From the line containing "Click the Built-In" through the final line of the records, reproduce every line exactly.
--- Source information Enclosed Below ---
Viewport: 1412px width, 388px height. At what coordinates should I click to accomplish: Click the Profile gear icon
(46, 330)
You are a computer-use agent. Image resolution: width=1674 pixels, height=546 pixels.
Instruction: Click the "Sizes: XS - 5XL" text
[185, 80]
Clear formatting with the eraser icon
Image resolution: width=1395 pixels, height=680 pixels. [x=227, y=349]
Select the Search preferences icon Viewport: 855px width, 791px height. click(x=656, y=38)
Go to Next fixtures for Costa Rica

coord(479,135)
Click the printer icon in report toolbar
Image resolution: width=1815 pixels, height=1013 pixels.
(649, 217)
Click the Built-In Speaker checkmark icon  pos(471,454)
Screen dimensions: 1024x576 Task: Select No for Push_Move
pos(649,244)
--- End of Enclosed Source information ---
Answer space:
Click the Built-In Speaker checkmark icon  pos(471,454)
Screen dimensions: 1024x576 Task: Select No for Push_Move
pos(649,244)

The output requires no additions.